(Source records Opens)
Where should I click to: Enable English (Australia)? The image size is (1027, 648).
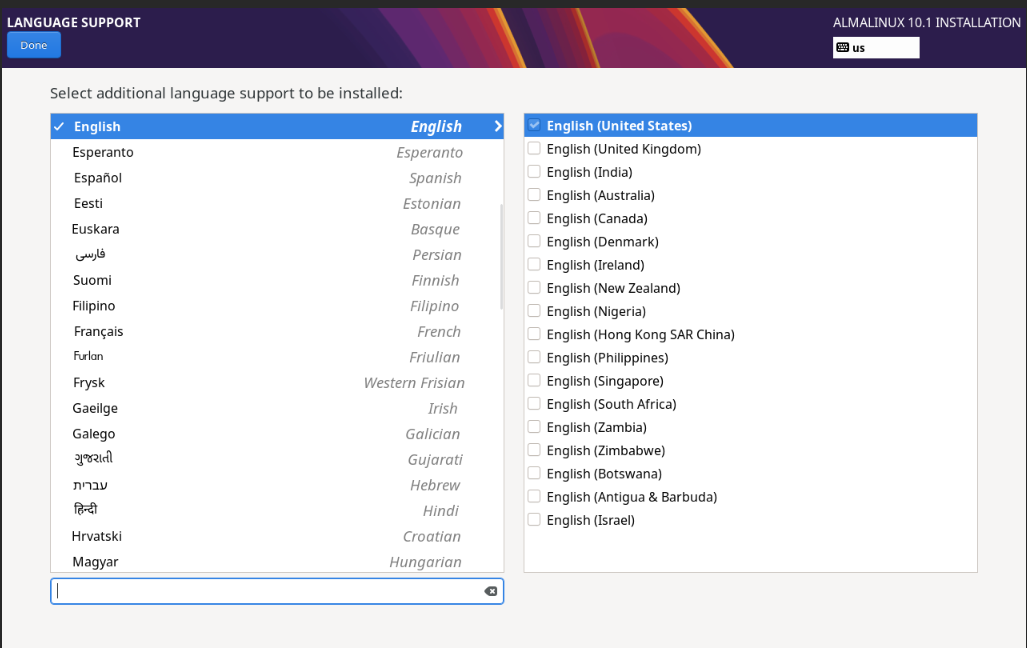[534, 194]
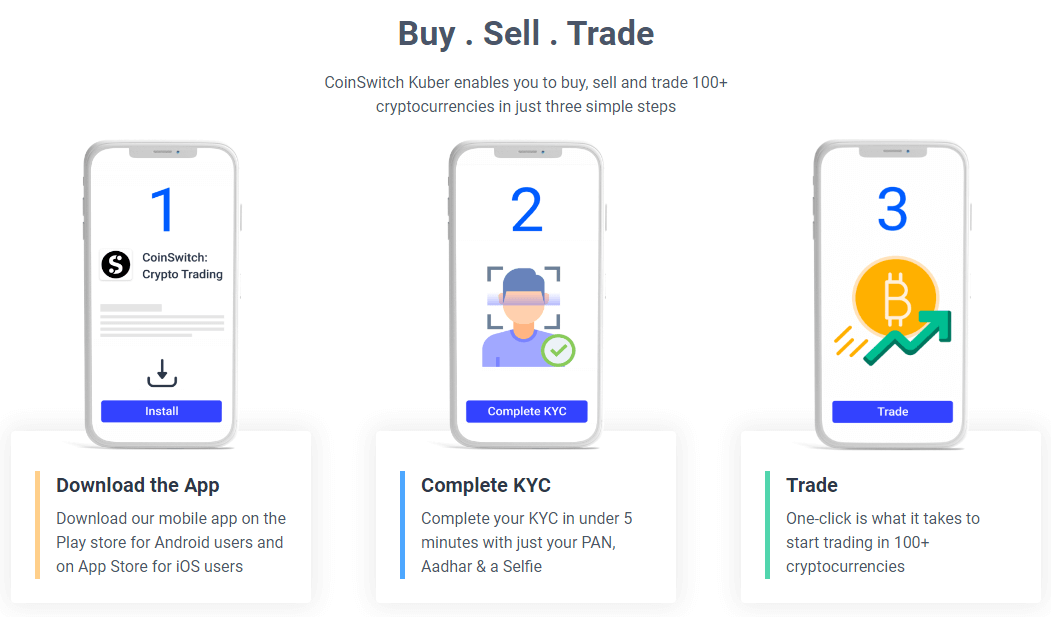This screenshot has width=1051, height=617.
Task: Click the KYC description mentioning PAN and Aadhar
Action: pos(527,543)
(Source records Closes)
(Source records Opens)
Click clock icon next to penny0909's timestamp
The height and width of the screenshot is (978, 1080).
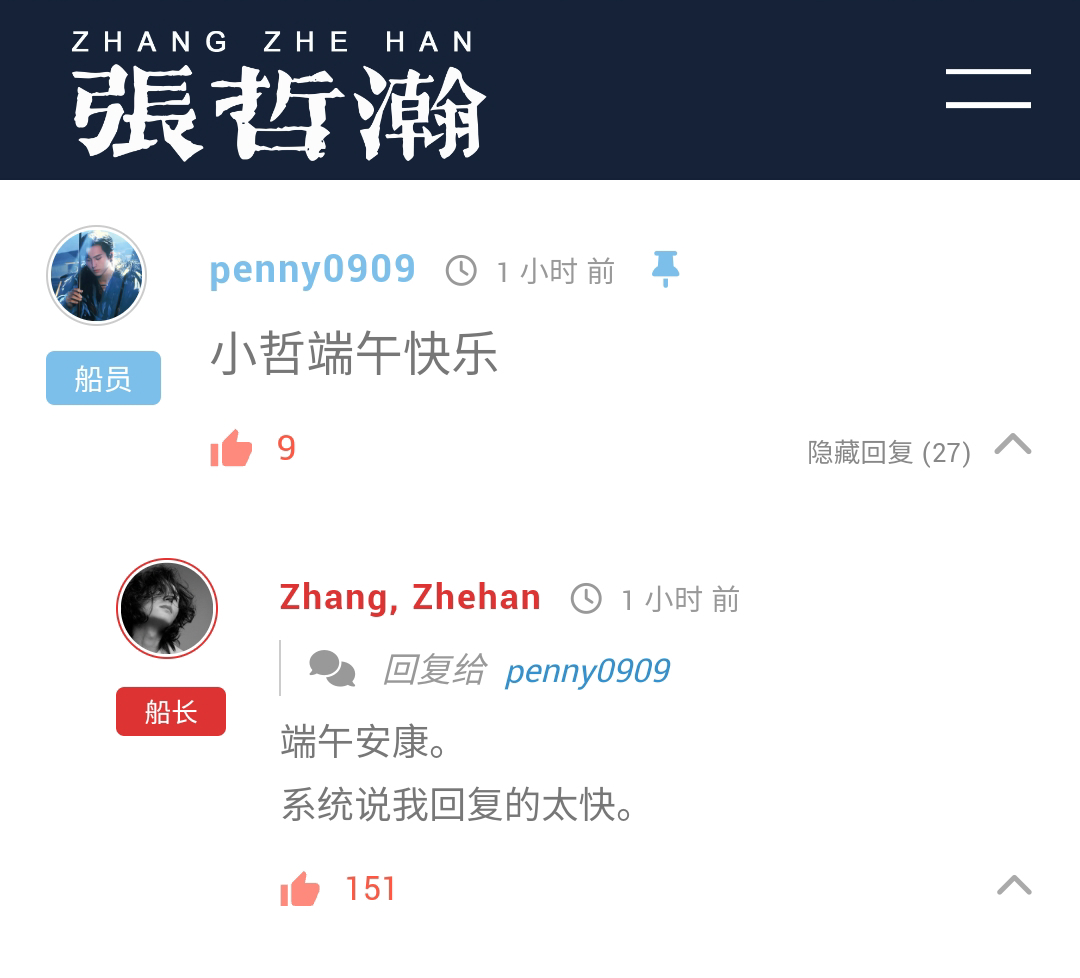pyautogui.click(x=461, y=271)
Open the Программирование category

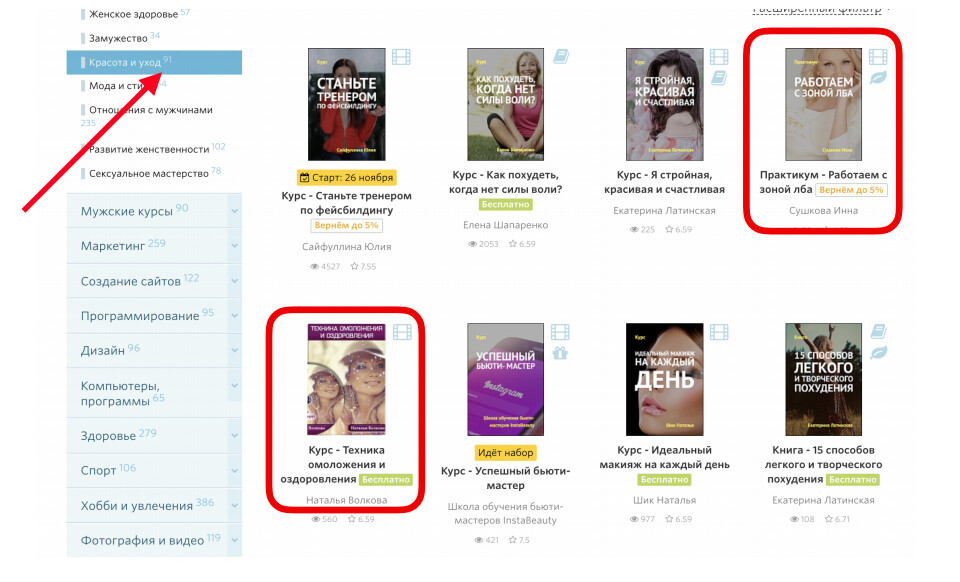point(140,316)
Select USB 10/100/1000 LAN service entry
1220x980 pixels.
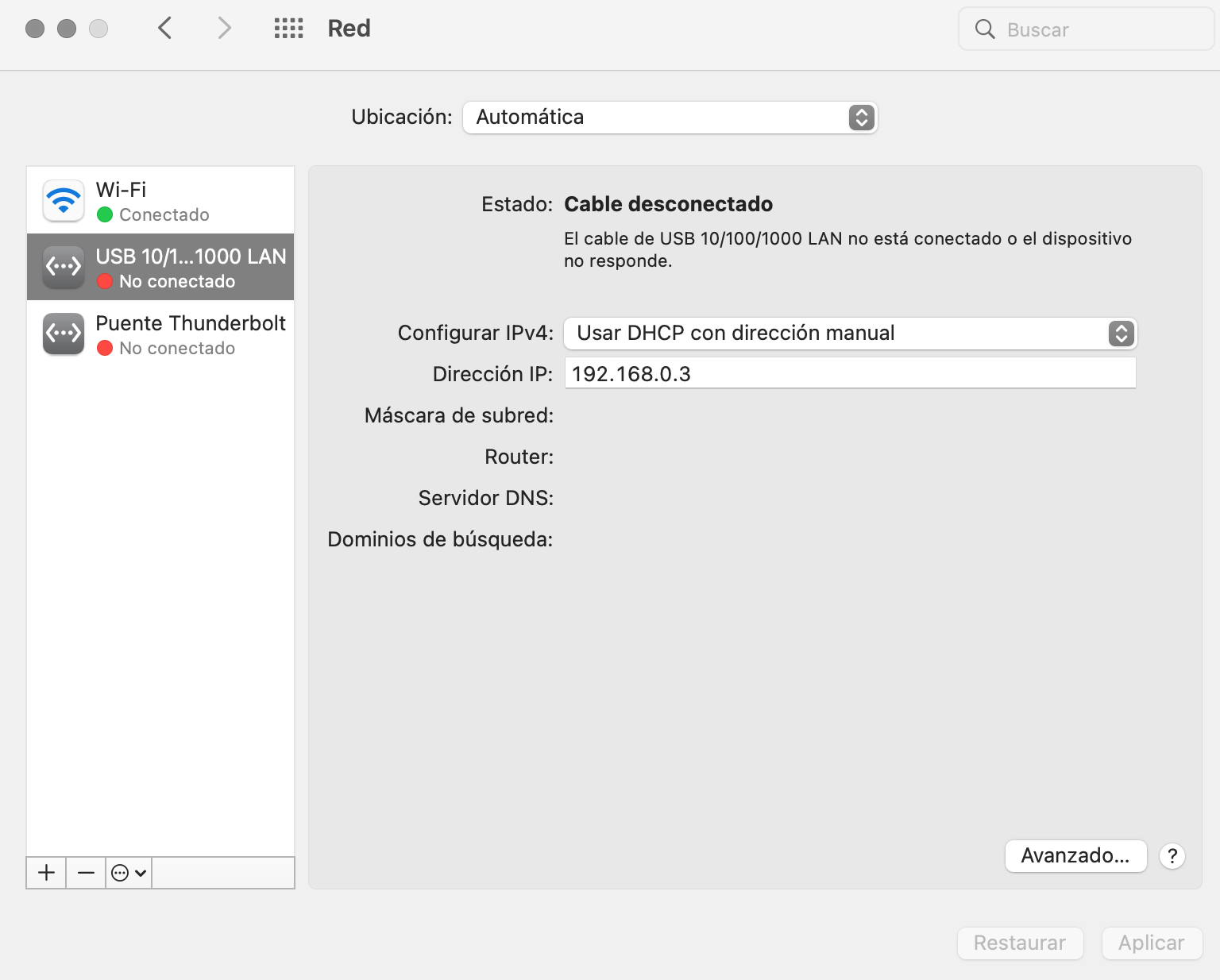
(Source records Closes)
> [The task]
From the records above, copy exactly the lines starting at the one with "Open the Программирование category" and ending at the one with "1220x980 pixels.", and no others. Pictures stay out.

> [Task response]
Open the Программирование category

point(140,316)
Select USB 10/100/1000 LAN service entry
1220x980 pixels.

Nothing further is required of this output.